During the 2003-04 school year, the NSP was piloted in 130 elementary schools in eight communities, reaching more than 50,000 children. Two questions were asked: Could gym class be used to introduce golf, and could PE teachers get their classes to accept the game?
The answers were a resounding yes. About 80 percent of the students who participated in the pilot said it was their first exposure to the game, according to a program survey.
For the program to succeed, PE teachers need
to be persuaded they can teach golf effectively.
More often than not, instructors teach sports they like and are reluctant to tackle sports they don’t know much about or don’t play themselves. But a 2003 survey on PE Central, a popular Web site for PE teachers, showed they would be willing to give the sport a try: Eighty-six percent of 2,405 respondents said they would be “very interested” in teaching golf if equipment, training and a curriculum were provided at no cost.
To help win over PE teachers, NSP officials developed a curriculum based on the standards of the National Association for Sport and Physical Education. The NSP, which can be taught indoors or outdoors, also educates students about The First Tee’s nine core values, such as sportsmanship and responsibility. Furthermore, NSP scheduled training sessions for educators to learn the program during professional development days rather than on their own time. As the program continues to expand, one of its biggest challenges will be maintaining proper training to ensure quality education, says Benna Cawthorn, the NSP’s director.
Teachers are asked to implement the program in a minimum of four 30-minute segments. Those sessions may be taught in a span of two to four weeks. They begin with a basic introduction, including exercises as simple as rolling a ball, then progress to discussions about equipment and practicing simple movements such as the putting stroke.
It costs the NSP $2,100 per school to train teachers, obtain the curriculum and purchase SNAG equipment, Cawthorn says.
For the next two years, the NSP’s expansion largely will be funded by the the PGA Tour and its tournaments, thanks to the support of commissioner Tim Finchem. He has adopted the program as one of his pet projects after getting a first-hand look at its potential. One day, Finchem’s youngest daughter, Stephenie, then a fifth-grader at Jacksonville (Fla.) Country Day School, told her father she was learning to play golf at school through NSP.
“She started to want to play, to read about golf in the paper and watch it on television, which was near and dear to my heart,” Finchem says.

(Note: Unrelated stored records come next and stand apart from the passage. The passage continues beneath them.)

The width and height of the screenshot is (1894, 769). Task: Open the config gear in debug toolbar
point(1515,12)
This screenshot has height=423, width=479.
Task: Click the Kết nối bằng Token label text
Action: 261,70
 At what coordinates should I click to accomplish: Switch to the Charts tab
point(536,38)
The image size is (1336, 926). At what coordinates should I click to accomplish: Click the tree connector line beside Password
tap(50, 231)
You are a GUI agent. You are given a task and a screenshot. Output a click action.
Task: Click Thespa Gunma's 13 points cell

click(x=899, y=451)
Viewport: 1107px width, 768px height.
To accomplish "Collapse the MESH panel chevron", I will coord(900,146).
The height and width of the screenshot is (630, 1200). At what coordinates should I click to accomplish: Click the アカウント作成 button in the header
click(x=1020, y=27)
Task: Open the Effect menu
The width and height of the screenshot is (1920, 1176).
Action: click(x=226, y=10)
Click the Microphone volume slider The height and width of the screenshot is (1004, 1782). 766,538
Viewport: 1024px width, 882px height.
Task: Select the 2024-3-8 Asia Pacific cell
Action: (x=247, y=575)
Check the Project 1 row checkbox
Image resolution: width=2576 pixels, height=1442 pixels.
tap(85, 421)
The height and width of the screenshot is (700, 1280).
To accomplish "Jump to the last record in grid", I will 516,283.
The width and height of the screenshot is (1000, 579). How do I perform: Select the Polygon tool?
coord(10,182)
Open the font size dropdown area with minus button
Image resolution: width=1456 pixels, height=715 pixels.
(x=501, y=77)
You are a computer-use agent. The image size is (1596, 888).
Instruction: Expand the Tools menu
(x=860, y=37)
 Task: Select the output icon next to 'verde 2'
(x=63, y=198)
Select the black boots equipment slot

The PGA Tour is focusing on helping introduce NSP in school districts that are in markets where Tour events are held. The BellSouth Classic near Atlanta, for instance, will donate $35,000 over the next two years to help fund the program in 42 of Gwinnett County’s 60 elementary schools, and the PGA Tour will contribute an additional $25,000.
This year, 22 tournaments have alliances with the NSP; next year Finchem expects that number to reach 40.
Eventually, the goal is to extend the program through 12th grade so students can remain exposed to the game throughout their school years. Discussions already are under way to launch a middle-school pilot program for 2007-08.
“We don’t want children to get this momentum and then hit middle school,” Cawthorn says. “We feel they are most likely to transition in middle school or high school.”
Some will become golfers right away. The vast majority, if they take up the game later in life, will remember an experience they had as youngsters. It may even help reduce the steep learning curve many adults face.
“It’s crucial to learn basic motor skills at a young age,” Graham says. “The body remembers. The swing you learn early stays with you for life.”